• **MATERIAL TO PROCESS**
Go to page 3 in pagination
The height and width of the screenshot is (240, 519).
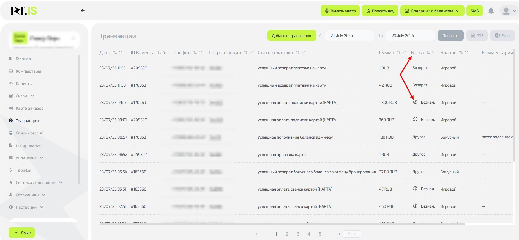[298, 234]
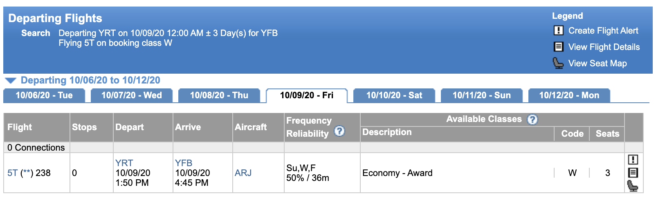The height and width of the screenshot is (203, 656).
Task: Click the Create Flight Alert legend icon
Action: click(x=558, y=30)
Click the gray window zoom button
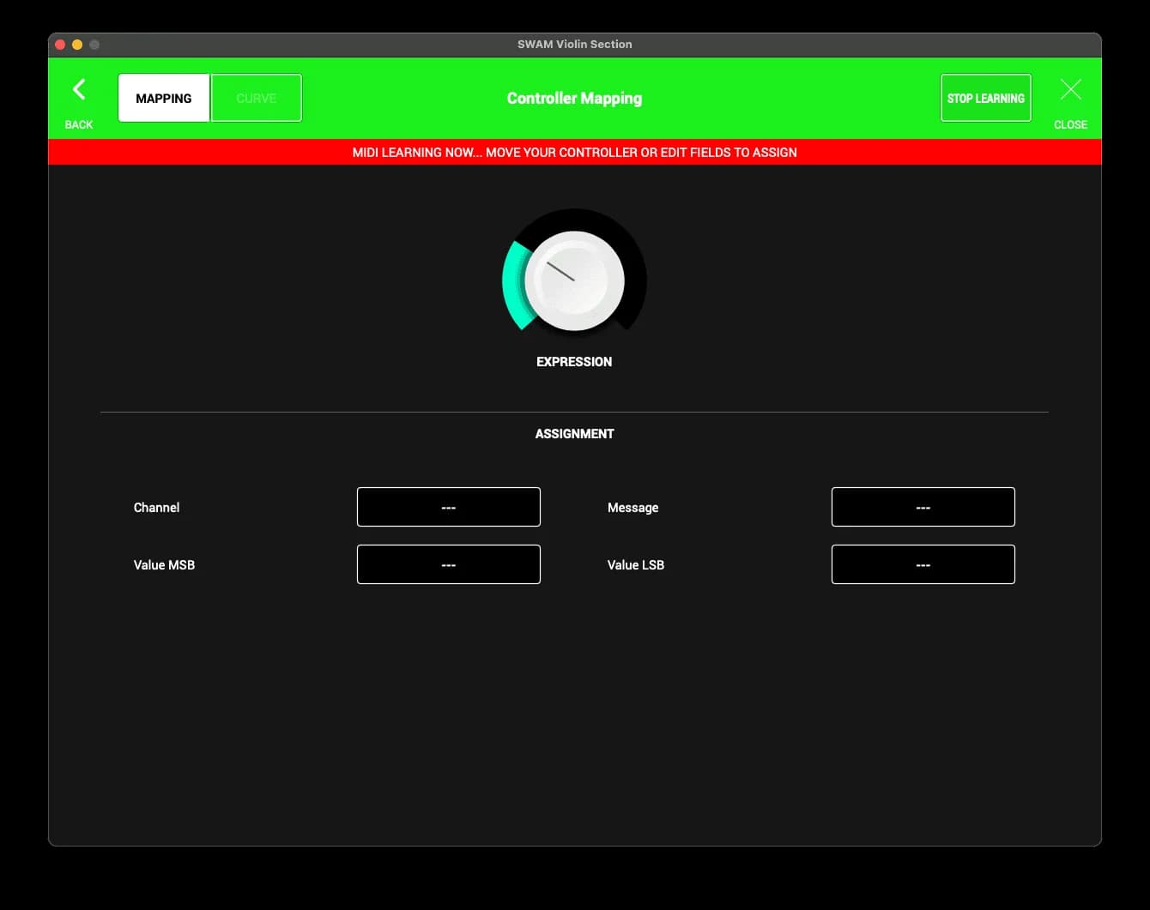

• **TASK GOAL**
Format the entries above as a Markdown table with the columns Row and Line, putting each nonblank line in its own numbered row. Leave the pictures out of your answer.

• **TASK ANSWER**
| Row | Line |
|---|---|
| 1 | Go to page 3 in pagination |
| 2 | The height and width of the screenshot is (240, 519). |
| 3 | [298, 234] |
| 4 | The height and width of the screenshot is (203, 656). |
| 5 | Task: Click the Create Flight Alert legend icon |
| 6 | Action: click(x=558, y=30) |
| 7 | Click the gray window zoom button |